Like Guert, Schwartz has always been extremely confident and single-minded in his pursuit of success. Henry’s collapse deeply affects Schwartz: He feels it as not just the wasted effort of thousands of hours of practice but also a sign that he isn’t an all-knowing coach. He feels some guilt for Henry’s errors, wondering if admitting to Henry that he wasn’t accepted to any law schools threw off Henry’s game. Schwartz feels considerably responsible for Henry: He always pushed himself and others relentlessly, believing that discipline and effort alone could overcome obstacles. However, Henry’s failure defies this belief. The realization that sheer willpower can’t always yield perfection devastates Schwartz, who responds by lashing out at his teammates and descending into further reliance on painkillers. When denied more Vicodin, Schwartz must confront his pain without the artificial crutch of medication, mirroring Henry’s need to find a new way to cope with his internal struggles.
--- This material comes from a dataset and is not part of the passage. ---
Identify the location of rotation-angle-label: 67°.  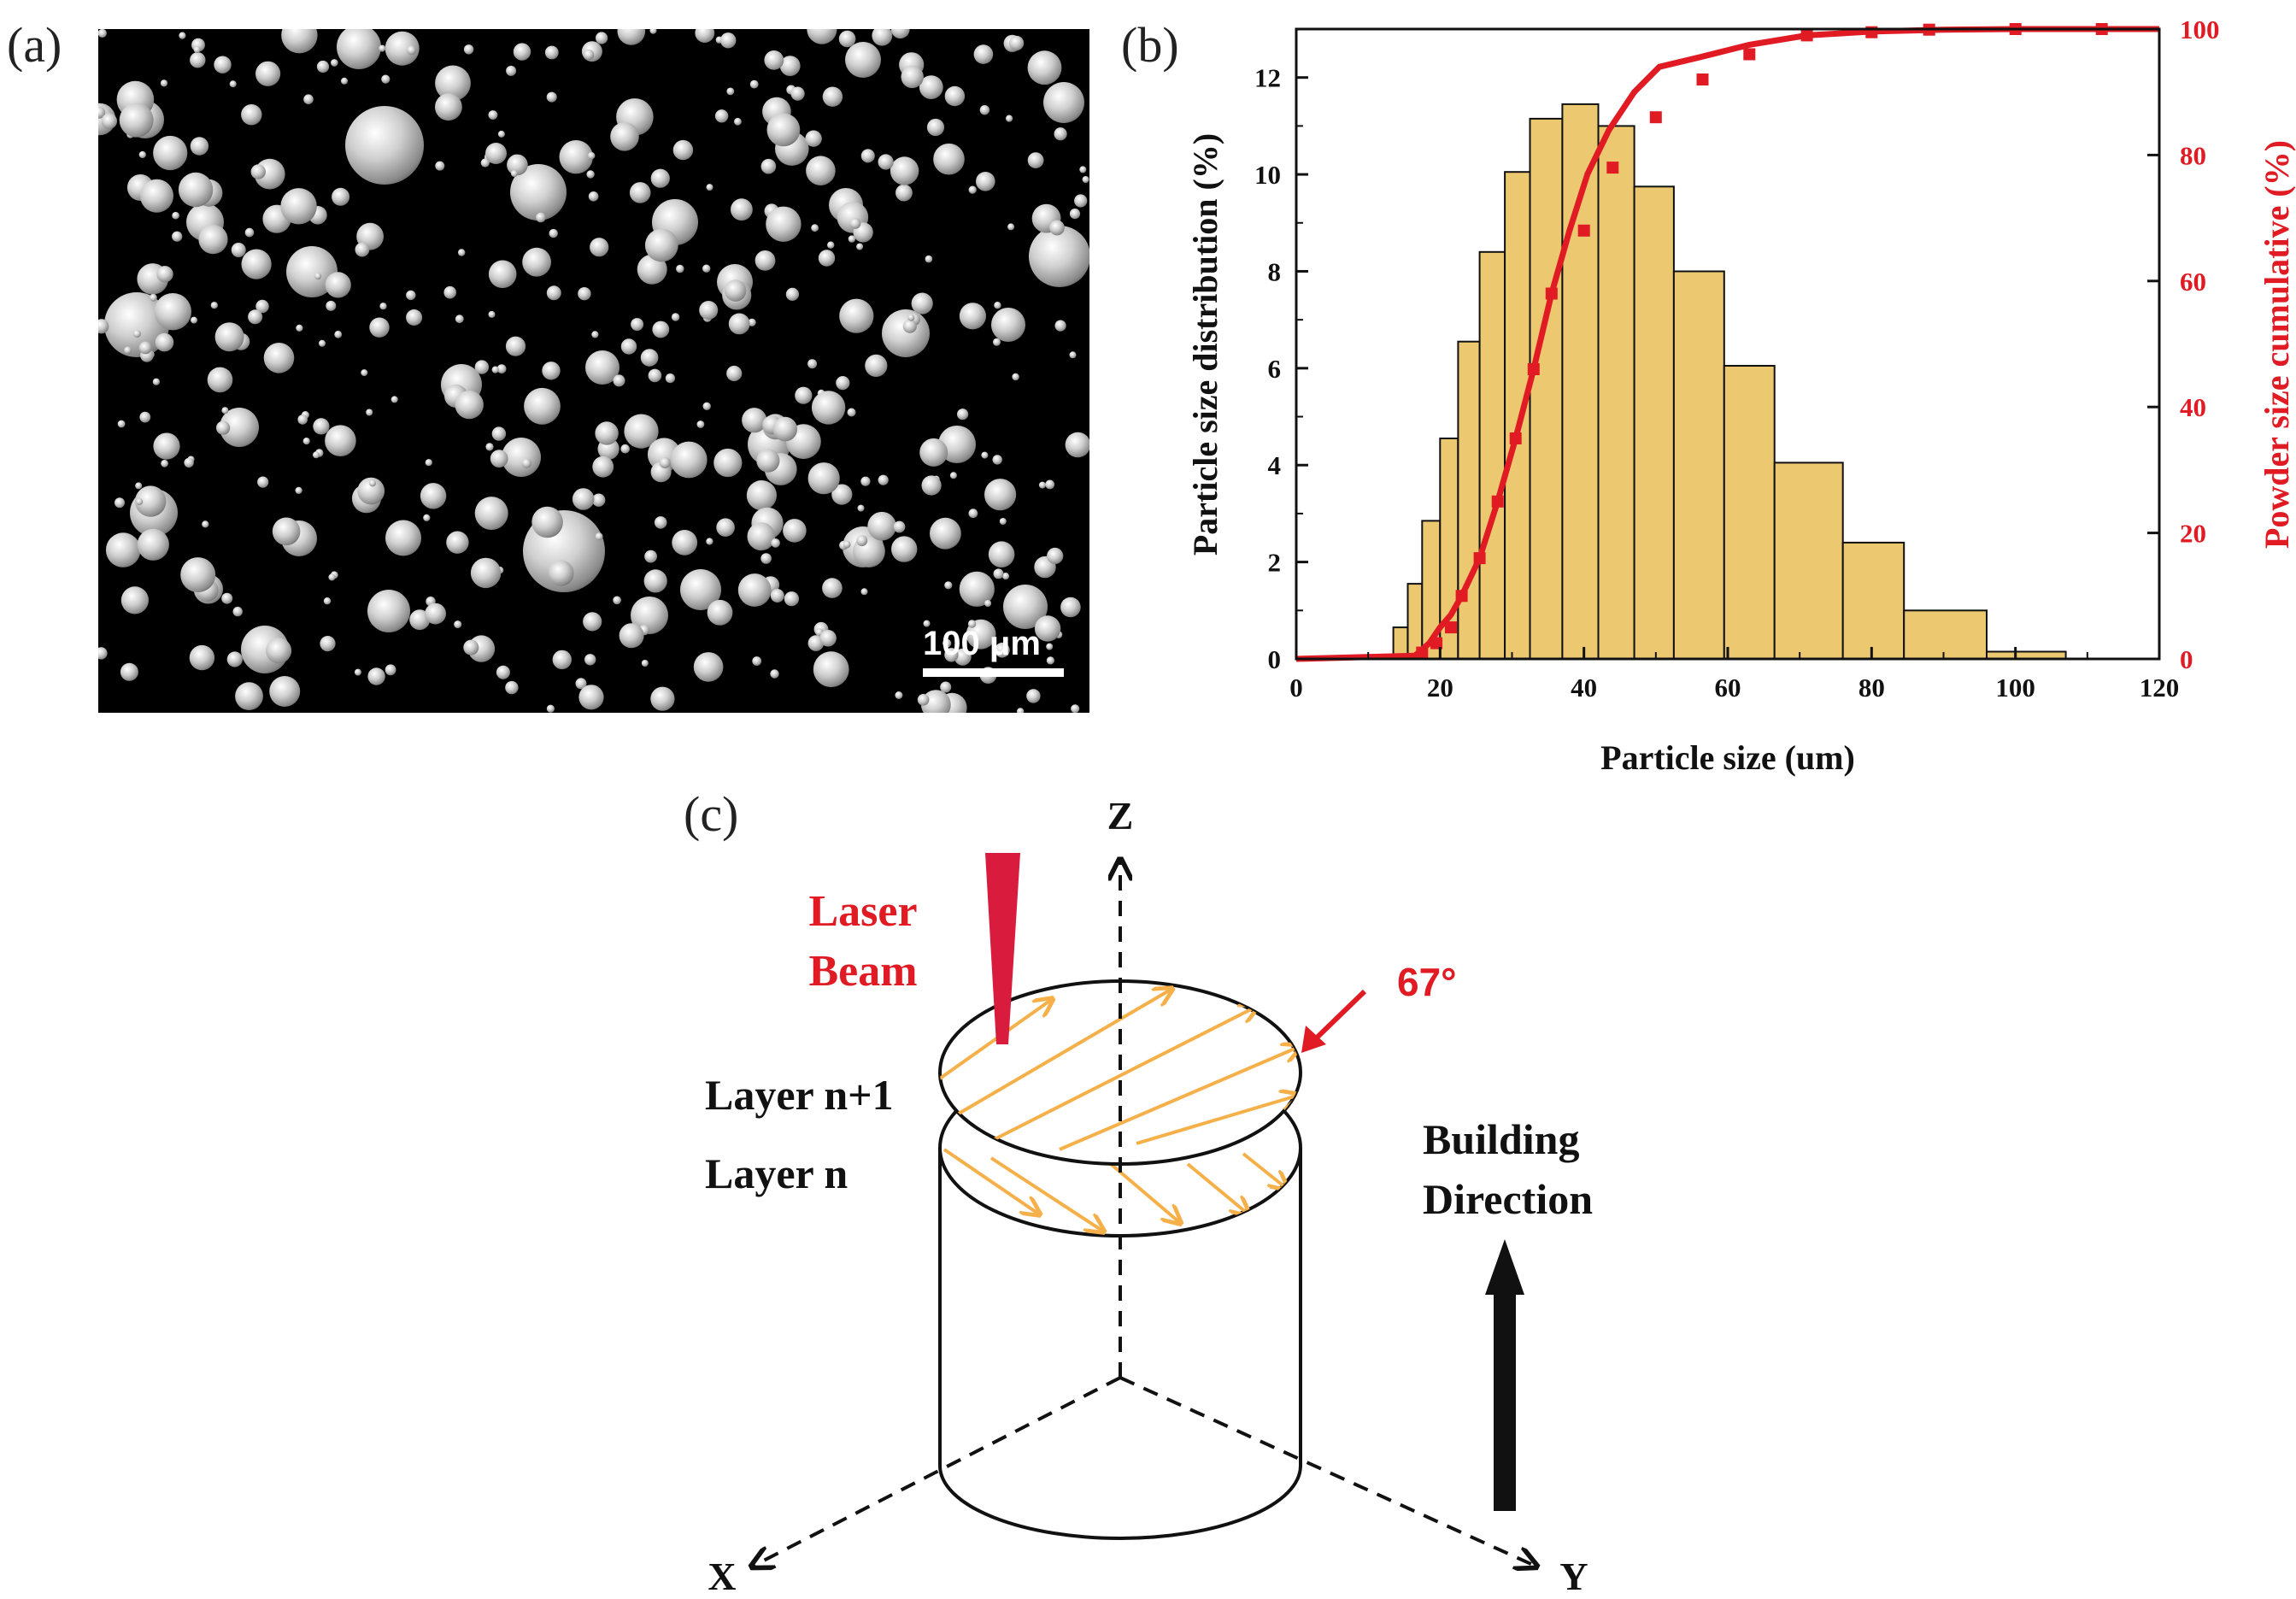
(1427, 982).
While Schwartz feels isolated from Henry after the errant throw, Pella finds herself feeling closer to him. She, too, has struggled with perfectionist expectations, rebelling against conventional roles and always choosing the most difficult path. Pella goes to Henry’s dorm room to check on him but decides to seduce him while asking him to recount his moment of failure. Pella views his extreme vulnerability as something that can connect them. Cheating on Schwartz with Henry is both an act of self-destruction and a means of exerting control over her own desires.
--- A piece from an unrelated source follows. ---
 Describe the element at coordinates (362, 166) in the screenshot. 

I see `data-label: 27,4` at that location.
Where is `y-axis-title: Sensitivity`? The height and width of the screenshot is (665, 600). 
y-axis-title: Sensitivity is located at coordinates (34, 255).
Henry’s collapse affects Owen the least, and he continues to treat Henry as whole rather than broken. If anything, Henry’s collapse inspires Owen, and he tells Guert that he needs more from their relationship. Owen recognizes and accepts imperfection more easily than his peers, and he’s continually a positive influence on Henry.
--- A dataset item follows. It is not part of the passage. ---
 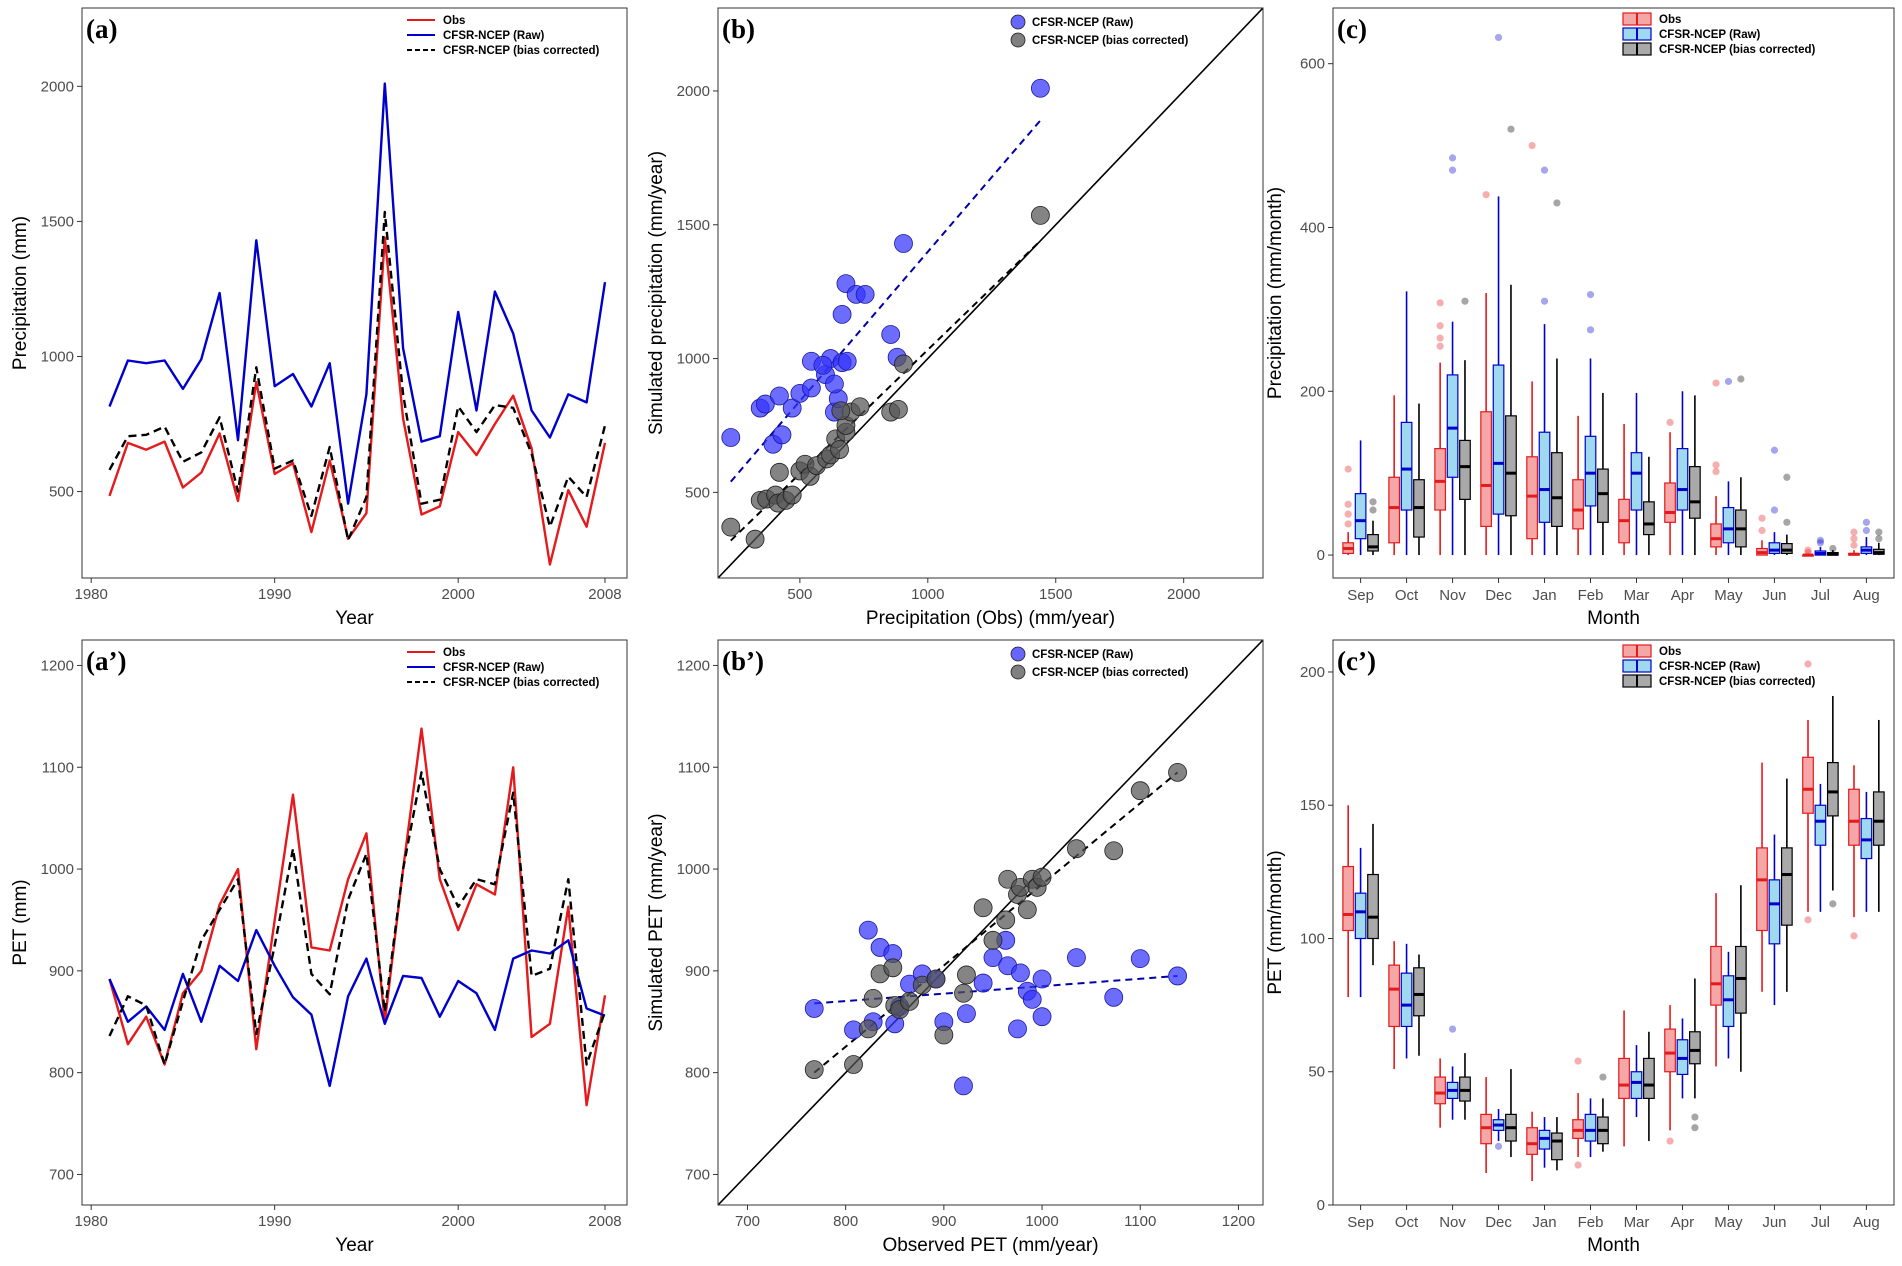 What do you see at coordinates (656, 293) in the screenshot?
I see `y-axis-title: Simulated precipitation (mm/year)` at bounding box center [656, 293].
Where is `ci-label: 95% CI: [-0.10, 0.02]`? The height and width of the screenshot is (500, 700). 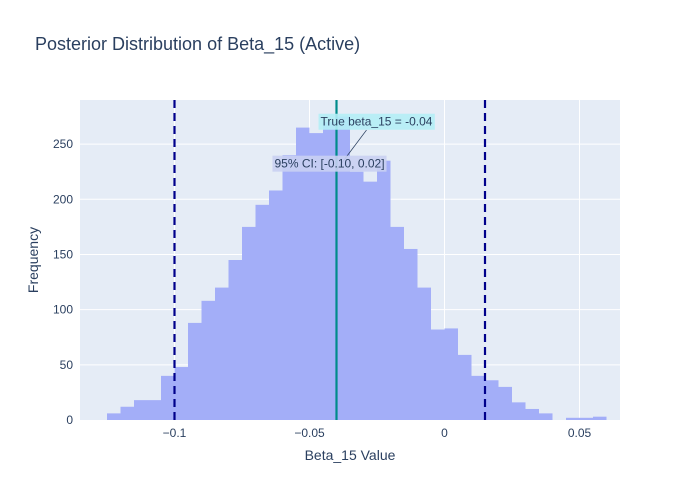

Harbach depicts perfectionism as an unsustainable expectation that leads to paralysis (for Henry), self-destruction (for Schwartz), repression (for Guert), and unhealthy dependency (for Pella). Henry’s fall from perfection leads those around him to feel destabilized as they reflect on their own limitations, but this ultimately helps each of them realize that they need to give themselves some grace.